Congrats on your new bird. He is a beauty.


----------



## Cheryl (Dec 27, 2008)

Congrats! He is very pretty! I'm glad he is helping little Sheila out.
I wish you the best of luck!


----------



## riverdog (Jun 23, 2008)

Handsome guy....looks just like our Pepper!!!
Congrats on getting him


----------



## Cockatielmom08 (Sep 26, 2008)

Snowy looks so handsome. I love his colors...and Sheila is Gorgeous. Glad things are working out for both of them. I'm sorry to hear about Charlie. May he "RIP" 

I haven't been on the forums for some time now as I started a new job and it has been hard on me to work full time and come home and cook, then I crash and start all over for the next day. I was out of work for 10 months so I am happy to have the job. It is hard to work for a bunch of whiney two faced hypocrits...LOL....This office has no clue what hard work is. They let the new people do the work while they get the credit...I refuse to let them chase me away....Oh, sorry, I am rambling.....thanks for listening. 

Since I brought home Pumpkin, she is learning new things everyday. She loves to land on my husbands head.....We bought her a skateboard the other day from the toy section and she was scared of it at first so we put her favorite cheerios on it and she eventually got on it..I have a picture that I will show sometime soon. She is just such a blessing to have in our flock....

Thanks for sharing your photo's. I love photo's.....


----------



## Renae (Feb 9, 2008)

Snowy is stunning, so is Sheila.


----------



## Lola's_mommy (Nov 30, 2008)

Snowy is absolutely adorable. I love the way he can't stop looking at himself in the mirror - he knows he's a good looking bird!


----------



## Cannuck2007 (Feb 29, 2008)

He is gorgeous! I am glad that it is easing Sheila's grief and yours! Charlie will forever be in your hearts.


----------



## xxxSpikexxx (Jul 30, 2007)

They are both gorgeous


----------



## hevmort (Nov 15, 2008)

*I've had to take the mirror away from Snowy now, as he is with it all the time, and not spending any time with Sheila and if Sheila goes near him when he is with the mirror, he goes for her.*


----------



## sweetrsue (Jul 8, 2008)

Oh! He fell in love with himself! Well he does look like quite a catch!


----------



## hevmort (Nov 15, 2008)

*He certainly loves himself, lol.
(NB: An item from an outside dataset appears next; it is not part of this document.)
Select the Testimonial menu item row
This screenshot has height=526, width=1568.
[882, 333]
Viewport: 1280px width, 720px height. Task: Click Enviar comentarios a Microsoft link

U should see him, he spreads his wings, admiring himself, he kisses himself. I will have to see if i can get a vid of him doing it and get it posted, so u can all see him.*


----------



## JaspersMomma (Dec 11, 2008)

They are both such cuties! I love Whitefaces, just a really pretty mutation. Good luck. Hopefully Sheila will get more chipper with Snowy around.


----------



## Cashs Cowgirl (Dec 31, 2008)

Too funny about the mirror! They are both lovely birds


----------



## Ann (Mar 13, 2008)

They are both beautiful birds. My 'tiel likes to do the heart wing strut in front of my dresser mirror too. Then he starts to sing...which makes me wish for earplugs! It is really funny though, especially if I can get him to sing along with my whistling, we make quite the duet.


----------